Where do these value indicators even come from? What makes us carry the weight of our worth when there is Someone—the owner of the heavens and the Earth—who says we are good enough? The same Someone who calls us royal heirs to His Kingdom. I shouldn’t have to worry about my worth or being good enough for society’s standards, but if I’m being honest, there are times when I do.
I found myself having to answer these questions after meeting Seth, my now husband. He had no idea how incredibly broken I was prior to meeting him. When we started dating, I constantly thought, I am too broken for him. Who would ever want someone with a past like mine? They were lies that made me fear the conversation of sharing my journey with him, and it was hard to build up the courage to do it. When I did, Seth showed me the Father’s grace. I was met with such love and forgiveness. A shadow of the love and forgiveness the Father is able to give us daily.

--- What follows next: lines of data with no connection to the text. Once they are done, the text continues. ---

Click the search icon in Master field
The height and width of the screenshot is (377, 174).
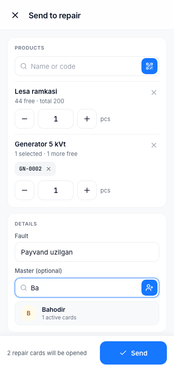pyautogui.click(x=24, y=288)
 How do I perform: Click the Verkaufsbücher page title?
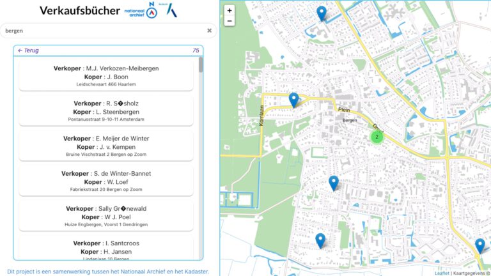[x=79, y=11]
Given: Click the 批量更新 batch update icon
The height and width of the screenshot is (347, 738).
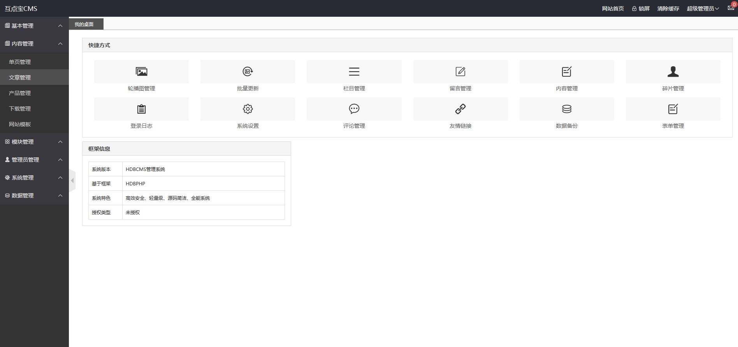Looking at the screenshot, I should click(248, 72).
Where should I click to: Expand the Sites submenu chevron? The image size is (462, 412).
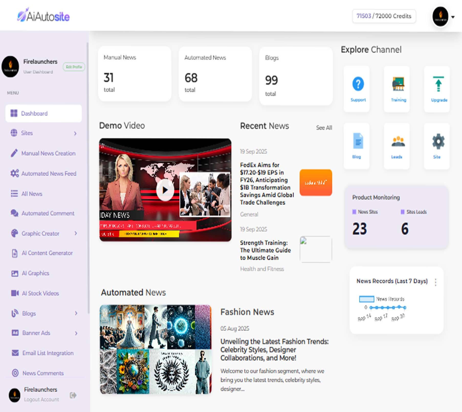click(75, 133)
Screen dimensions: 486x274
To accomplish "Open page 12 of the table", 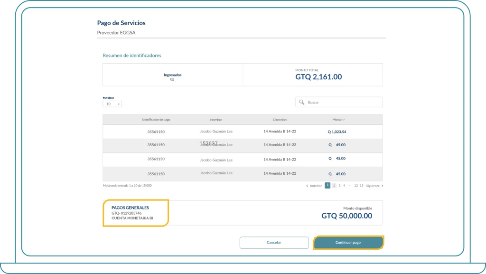I will pyautogui.click(x=356, y=186).
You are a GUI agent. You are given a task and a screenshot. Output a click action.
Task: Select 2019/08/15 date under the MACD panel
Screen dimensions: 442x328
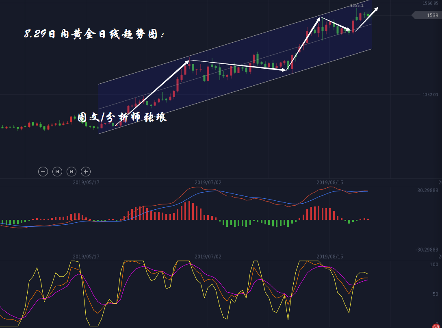click(x=330, y=256)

That talk with Seth helped me realize that I am worthy of God’s love, but even though Seth forgave me, the lies kept coming because I hadn’t forgiven myself. I had a friend tell me that I was rejecting Christ’s sacrifice—His finished work on the cross—by doing this, and at first I was offended. I thought, Of course I know Christ died for me!…but did I? I sure wasn’t acting like it.
The lies had come so often that I actually started to believe them, so the next time one popped in my head, I wrote it down and followed it with God’s truth: two Bible verses for every lie! I felt less and less unworthy as I looked to God’s words and thoughts about me.
The truth is we all come with conditions—things we are not proud of, a story we may have not chosen for ourselves—but we are all worthy of our Heavenly Father’s love. There is Someone out there that knows everything and still wants to love you. Jesus.
So I ask: Do you believe Jesus died for you and truly forgave you? I may not be the greatest at remembering how valuable I am, but through His sacrifice our Heavenly Father reminds us that it’s Him who makes us worthy.”
The love of God met me through Anna’s story. For years I battled feeling less than, inferior, only partially significant compared to others, and it was all masked by confidence. Friends, hear me when I say that there is a difference between having confidence and knowing you are deeply valued by God. Confidence will sustain you for a moment, even a day. The shed blood of Christ that redeems and speaks a better word than the word you speak over yourself—that will sustain you for a lifetime. When I took hold of this truth—that through Christ I am worthy of good things, including His great love for me—it enabled me to take my first step into the glory He has laid out for me, the glory of being loved by the Glorious One Himself.